# Potential Pack Goats Looking for Job - Emmett, ID



## Backcountryhorsemenidaho (Sep 30, 2013)

I have five 18 month old wethers, 4 Saanen brothers and a La Mancha that I raised on the bottle from two days old. They are very bonded to each other and humans, have good size and should make excellent pack goats. My situation has changed since I got them and need to find a good home for them. They are available for "Free" for to someone looking for great weed eaters or as packers, but not for your dinner table. They are located in Sweet, ID, which is 8 miles west of Horseshoe, Bend, ID on Hwy 52. If interested, contact me at [email protected]


----------



## TDG-Farms (Jul 12, 2013)

email sent in regards to the Lamancha


----------



## Backcountryhorsemenidaho (Sep 30, 2013)

Backcountryhorsemenidaho said:


> I have five 18 month old wethers, 4 Saanen brothers and a La Mancha that I raised on the bottle from two days old. They are very bonded to each other and humans, have good size and should make excellent pack goats. My situation has changed since I got them and need to find a good home for them.
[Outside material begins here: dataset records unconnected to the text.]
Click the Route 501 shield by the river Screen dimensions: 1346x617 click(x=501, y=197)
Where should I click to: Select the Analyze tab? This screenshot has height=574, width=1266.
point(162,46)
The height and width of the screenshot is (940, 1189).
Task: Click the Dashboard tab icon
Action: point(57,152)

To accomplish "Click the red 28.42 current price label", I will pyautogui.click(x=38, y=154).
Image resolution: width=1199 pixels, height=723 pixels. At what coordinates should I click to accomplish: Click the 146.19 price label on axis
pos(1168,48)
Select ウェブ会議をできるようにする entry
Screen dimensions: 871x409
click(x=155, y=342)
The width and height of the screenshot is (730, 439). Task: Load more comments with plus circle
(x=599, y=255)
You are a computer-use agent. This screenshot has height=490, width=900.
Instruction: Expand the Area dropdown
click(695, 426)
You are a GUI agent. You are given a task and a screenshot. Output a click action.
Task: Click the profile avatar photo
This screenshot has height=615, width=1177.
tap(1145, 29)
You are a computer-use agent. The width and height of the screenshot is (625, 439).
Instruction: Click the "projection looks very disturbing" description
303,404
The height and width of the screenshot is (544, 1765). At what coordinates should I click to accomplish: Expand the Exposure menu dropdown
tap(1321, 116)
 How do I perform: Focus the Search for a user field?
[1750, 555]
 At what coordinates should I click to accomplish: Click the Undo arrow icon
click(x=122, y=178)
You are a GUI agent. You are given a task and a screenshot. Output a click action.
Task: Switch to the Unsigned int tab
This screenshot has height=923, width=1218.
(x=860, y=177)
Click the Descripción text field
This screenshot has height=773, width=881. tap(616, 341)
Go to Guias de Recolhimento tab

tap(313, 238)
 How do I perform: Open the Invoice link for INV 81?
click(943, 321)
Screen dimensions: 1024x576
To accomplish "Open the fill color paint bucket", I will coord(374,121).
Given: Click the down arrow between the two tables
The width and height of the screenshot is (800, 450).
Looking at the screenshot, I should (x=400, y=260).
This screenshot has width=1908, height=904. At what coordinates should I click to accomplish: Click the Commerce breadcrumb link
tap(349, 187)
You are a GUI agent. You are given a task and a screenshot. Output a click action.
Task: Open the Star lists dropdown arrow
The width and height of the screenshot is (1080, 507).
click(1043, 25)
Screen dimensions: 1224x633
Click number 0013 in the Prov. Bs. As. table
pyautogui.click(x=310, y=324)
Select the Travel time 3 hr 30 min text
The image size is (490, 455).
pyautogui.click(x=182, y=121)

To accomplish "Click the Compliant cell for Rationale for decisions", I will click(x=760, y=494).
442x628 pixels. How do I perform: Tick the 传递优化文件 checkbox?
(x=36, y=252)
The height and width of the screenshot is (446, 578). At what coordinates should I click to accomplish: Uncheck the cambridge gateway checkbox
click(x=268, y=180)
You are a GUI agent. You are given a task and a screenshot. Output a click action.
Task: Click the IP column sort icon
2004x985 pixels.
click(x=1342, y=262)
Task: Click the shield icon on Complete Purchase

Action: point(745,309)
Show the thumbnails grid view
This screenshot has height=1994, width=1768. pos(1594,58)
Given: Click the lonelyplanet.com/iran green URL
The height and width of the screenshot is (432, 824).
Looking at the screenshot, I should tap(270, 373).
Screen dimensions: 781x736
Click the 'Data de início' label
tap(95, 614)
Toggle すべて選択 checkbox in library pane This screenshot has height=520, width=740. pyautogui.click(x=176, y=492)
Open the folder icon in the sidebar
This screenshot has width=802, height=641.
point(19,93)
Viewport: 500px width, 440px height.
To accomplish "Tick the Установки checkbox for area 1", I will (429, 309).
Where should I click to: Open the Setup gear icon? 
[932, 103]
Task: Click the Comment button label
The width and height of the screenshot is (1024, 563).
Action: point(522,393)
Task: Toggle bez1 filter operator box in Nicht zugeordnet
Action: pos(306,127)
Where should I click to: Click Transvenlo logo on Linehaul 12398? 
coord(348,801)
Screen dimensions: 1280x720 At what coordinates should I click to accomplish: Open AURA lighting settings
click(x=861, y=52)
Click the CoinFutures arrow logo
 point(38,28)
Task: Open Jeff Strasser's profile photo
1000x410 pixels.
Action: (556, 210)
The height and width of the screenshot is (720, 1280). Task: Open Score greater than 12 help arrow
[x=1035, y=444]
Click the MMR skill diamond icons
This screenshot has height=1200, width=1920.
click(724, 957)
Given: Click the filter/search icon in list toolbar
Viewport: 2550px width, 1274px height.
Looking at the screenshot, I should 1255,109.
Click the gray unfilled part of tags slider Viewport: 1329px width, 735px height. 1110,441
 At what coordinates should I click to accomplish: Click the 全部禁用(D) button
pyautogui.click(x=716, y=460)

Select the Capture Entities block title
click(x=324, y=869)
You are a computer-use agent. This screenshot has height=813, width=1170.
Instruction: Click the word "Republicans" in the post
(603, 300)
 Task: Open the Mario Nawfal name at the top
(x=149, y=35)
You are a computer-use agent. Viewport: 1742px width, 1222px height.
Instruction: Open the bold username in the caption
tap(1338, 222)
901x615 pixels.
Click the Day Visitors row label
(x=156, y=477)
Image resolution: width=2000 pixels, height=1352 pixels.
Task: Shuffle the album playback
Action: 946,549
They are available for "Free" for to someone looking for great weed eaters or as packers, but not for your dinner table. They are located in Sweet, ID, which is 8 miles west of Horseshoe, Bend, ID on Hwy 52. If interested, contact me at [email protected]


Oct 26, 2013 Goats have a new home in Idaho Falls, with a family with kids looking forward to teaching them to pack and then to explore the Teton Back Country.


----------